Amanda Peet’s interview with Stephen Colbert went off the rails (in the best of ways) pretty quickly after the actress’s losing battle with a cough led to Colbert singing “Ricola” as he handed her a cough drop. However, things got real soon after that as the Late Night host asked Peet about her HBO show Togetherness. On the show, many of the characters struggle through mid-life crises as they attempt to cope with where they are without losing sight of where they’d like to be.
Given that premise, Colbert asked Peet, who recently had another child with her highly successful husband David Benioff (one of the producers on Game of Thrones), “What do you know from the mid-life crisis, is this a stretch for you?” “No!” Peet exclaimed, before going on to say, “44 is really. . . it’s quite something.” When the Late Night host asked her what she was worried about with her crisis, the actress quickly replied, “I fear death,” later adding, “I need to know what to believe in . . . I don’t want to be a bag of dust.”
While the mood throughout this exchange was light and humorous, it was apparent that the subject was more than a path to easy laughs for Peet.
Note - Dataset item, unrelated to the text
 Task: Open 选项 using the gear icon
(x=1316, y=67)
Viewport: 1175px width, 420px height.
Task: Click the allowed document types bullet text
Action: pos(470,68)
A hint of genuine concern and interest peeked through the veneer of comedy. Perhaps that shouldn’t come as a surprise considering an increasing number of people who either don’t believe in or don’t care much about God still want there to be an afterlife of some kind.
That Peet was driven to this topic at a relatively young age despite professional success and a seemingly strong family demonstrates that you don’t have to be dissatisfied with this life to worry about the next. Every day brings reminders of the finite nature of this existence. Whether it’s a loved one passing, a personal illness, or even just the shift from winter to spring, we are constantly confronted with the fact that this life will someday end. The difference for those who know Christ and those who don’t lies in how we see that day.
For the Christian, Scripture is filled with promises of eternity spent with our heavenly Father in a place prepared especially for us (John 14:2–3). Whether we go to Christ or he comes back for us, our fate is secure. As a result, we are free to better live out his purposes in this life because we don’t have to worry about the life to come.
Tragically, that is not the case for the majority of people on this planet. So God has given all of us, the saved and the lost, the gift of recognizing that something is missing when he is not present in our lives. While that recognition takes many forms, the innate belief that there has to be something beyond this life is one of the most powerful. It prevents us from finding satisfaction apart from Christ and fills us with a desire to know the one who authored our present existence as well as the one to come. And even those who actively reject that notion do so with the knowledge that such denial seems unnatural, even if that feeling is often mistaken for enlightenment.
As Christians, we have received the gift of eternal security in the presence of our Lord and Savior. It is a blessing God longs to give to every person he has created (2 Peter 3:9). Unfortunately, far too many continue to live without that blessing, either due to personal choice or because they have not been told of it.
So take some time today to ask the Lord to help you fully understand the nature of that gift and, out of that understanding, to fill you with compassion for those who have yet to receive it. “I fear death . . . I need to know what to believe in” is a statement echoing in the hearts of every person who doesn’t have a relationship with Christ, whether they are aware of it or not. Today could be the day that God uses you to provide the answer they seek. Are you ready?